=== Section Start ===
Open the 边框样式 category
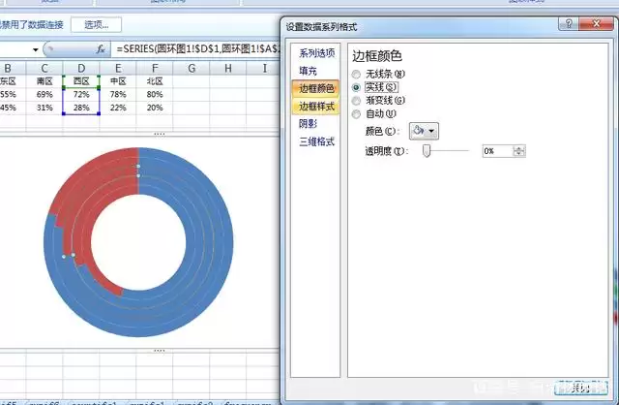This screenshot has height=405, width=619. (x=316, y=106)
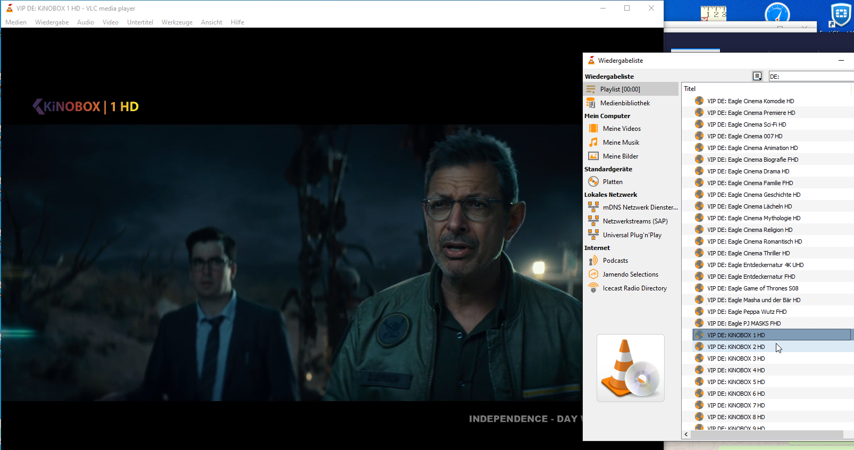The width and height of the screenshot is (854, 450).
Task: Select VIP DE: KiNOBOX 2 HD channel
Action: pyautogui.click(x=736, y=347)
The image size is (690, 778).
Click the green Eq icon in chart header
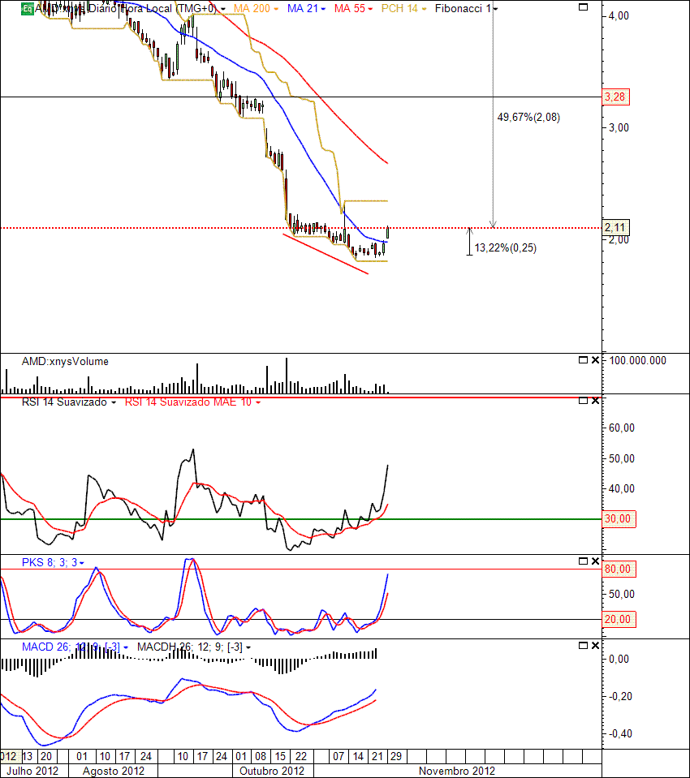(27, 8)
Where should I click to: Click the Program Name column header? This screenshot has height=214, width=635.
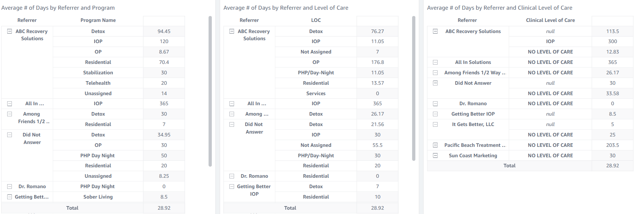pos(98,20)
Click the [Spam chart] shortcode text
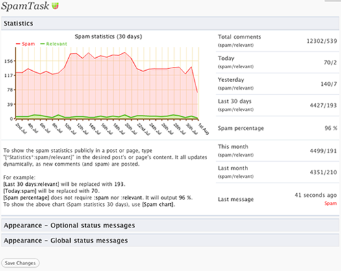Viewport: 341px width, 271px height. point(158,205)
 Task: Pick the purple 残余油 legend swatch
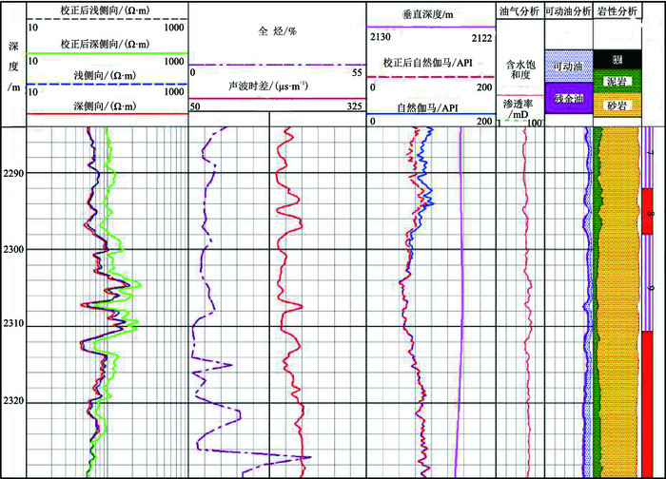[x=568, y=99]
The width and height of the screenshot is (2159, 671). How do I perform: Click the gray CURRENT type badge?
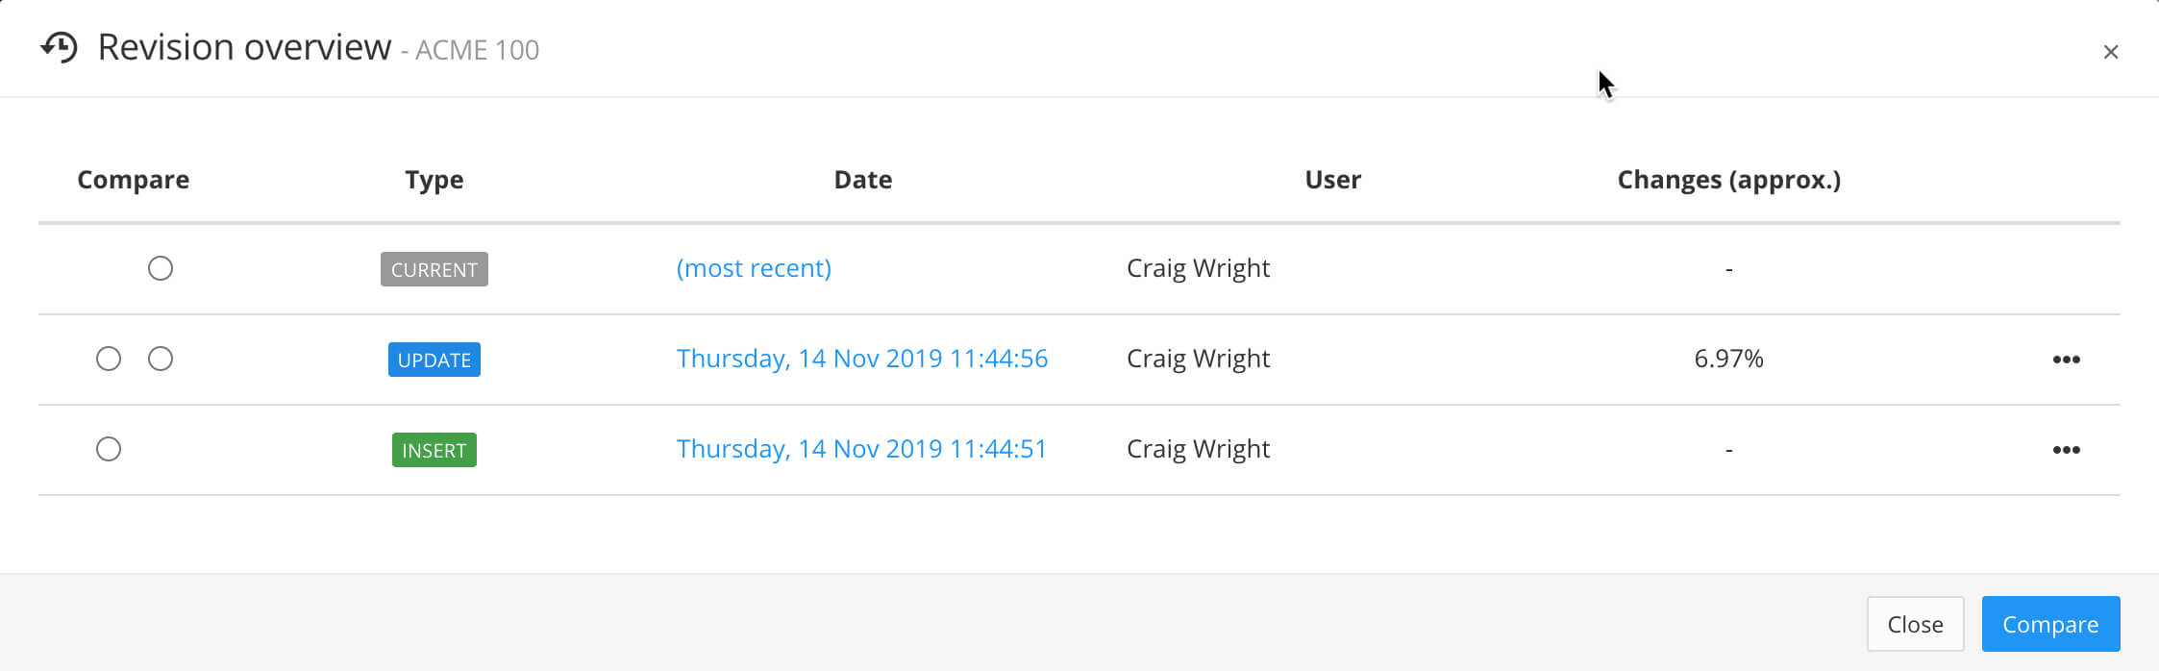[x=434, y=269]
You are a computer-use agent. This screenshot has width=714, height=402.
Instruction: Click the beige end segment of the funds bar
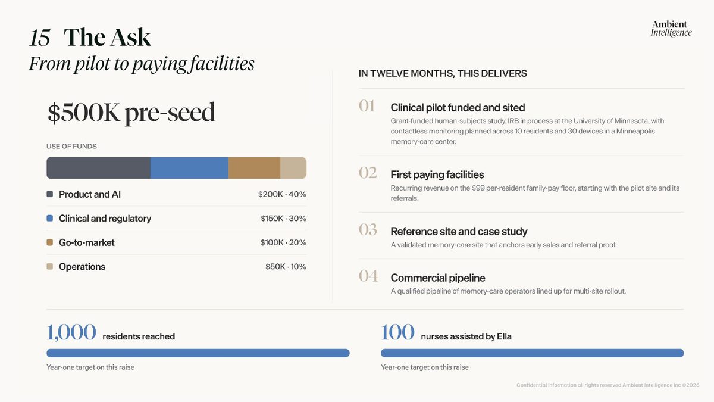pyautogui.click(x=293, y=168)
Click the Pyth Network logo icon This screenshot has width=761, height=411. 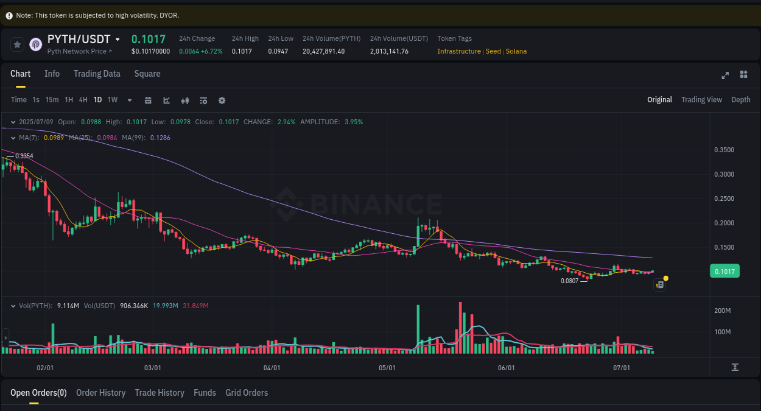coord(35,44)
=== Section End ===
▶ WHAT TO PRODUCE:
Begin at the line in the entries above that has "Click the [Spam chart] shortcode text", stop after the line that has "You are a computer-use", and output exactly those lines without pictures.

▶ FINISHED EXERCISE:
Click the [Spam chart] shortcode text
Viewport: 341px width, 271px height. point(158,205)
 Task: Pick the purple 残余油 legend swatch
[x=568, y=99]
The width and height of the screenshot is (2159, 671). How do I perform: Click the gray CURRENT type badge?
[x=434, y=269]
You are a computer-use agent. This screenshot has width=714, height=402.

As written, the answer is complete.